TerraKit Data Connectors
Data connectors are classes which enable a user to search for data and query data from a particular data source using a common set of functions. The TerraKit Pipeline makes use of the Data Connectors, but they can also be used independently to explore and retrieve EO data.
Each data connector has the following mandatory methods:
- list_collections()
- find_data()
- get_data()
Bounding Box Constraints
All TerraKit data connectors adhere to standard geographic bounding box constraints:
Bounding boxes must be specified in the format: bbox = [West, South, East, North] = [min_lon, min_lat, max_lon, max_lat]
The following constraints are enforced:
- Longitude (West/East):
-180 <= west < east <= 180 - Latitude (South/North):
-90 <= south < north <= 90
These constraints ensure:
- Valid geographic coordinates within Earth's coordinate system
- Proper ordering (minimum < maximum for both longitude and latitude)
- Consistency across all data connectors regardless of the underlying data source
Example of a valid bounding box:
# Valid: London area
bbox = [-0.5, 51.3, 0.3, 51.7] # [West, South, East, North]
# Valid: Global extent
bbox = [-180, -90, 180, 90]
# Invalid: West >= East
bbox = [0.3, 51.3, -0.5, 51.7] # ❌ West (0.3) must be < East (-0.5)

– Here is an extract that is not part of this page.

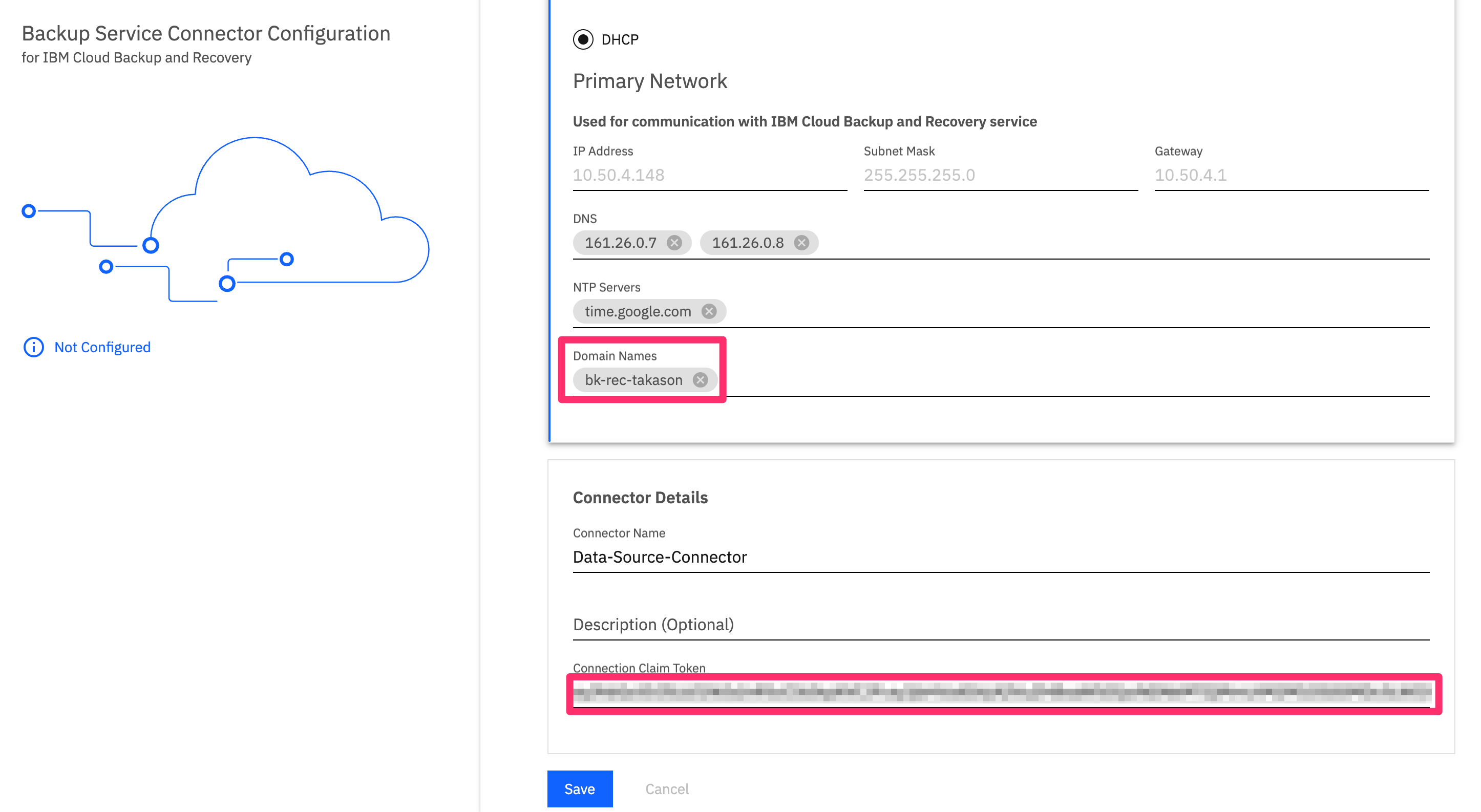The image size is (1481, 812).
Task: Delete the time.google.com NTP server chip
Action: click(709, 311)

# Invalid: Longitude out of range
bbox = [-200, 51.3, 0.3, 51.7] # ❌ West (-200) outside valid range [-180, 180]
# Invalid: South >= North
bbox = [-0.5, 51.7, 0.3, 51.3] # ❌ South (51.7) must be < North (51.3)
Note: For regions crossing the antimeridian (180°/-180° longitude), split the query into two separate bounding boxes or use data connector-specific handling if available.
Available data connectors and collections
The following data connectors and associated collections are available:
| Connectors | Collections |
|---|---|
| sentinelhub | s2_l1c, dem, s1_grd, hls_l30, s2_l2a, hls_s30 |
| nasa_earthdata | HLSL30_2.0, HLSS30_2.0 |
| sentinel_aws | sentinel-2-l2a |
| climate_data_store | derived-era5-single-levels-daily-statistics, projections-cordex-domains-single-levels |
| IBMResearchSTAC | 'HLSS30', 'esa-sentinel-2A-msil1c', 'HLS_S30',, 'atmospheric-weather-era5', 'deforestation-umd', 'Radar-10min', 'tasmax-rcp85-land-cpm-uk-2.2km', 'vector-osm-power', 'ukcp18-land-cpm-uk-2.2km', 'treecovermaps-eudr', 'ch4' + more |
| TheWeatherCompany | weathercompany-daily-forecast |
Data connector access
Each data connector has a different access requirements. For example, connecting to SentinelHub and NASA EarthData, you will need to obtain credentials from each provider. Once these have been obtained, they can be added to a .env file at the root directory level using the following syntax:
SH_CLIENT_ID="<SentinelHub Client ID>"
SH_CLIENT_SECRET="<SentinelHub Client Secret>"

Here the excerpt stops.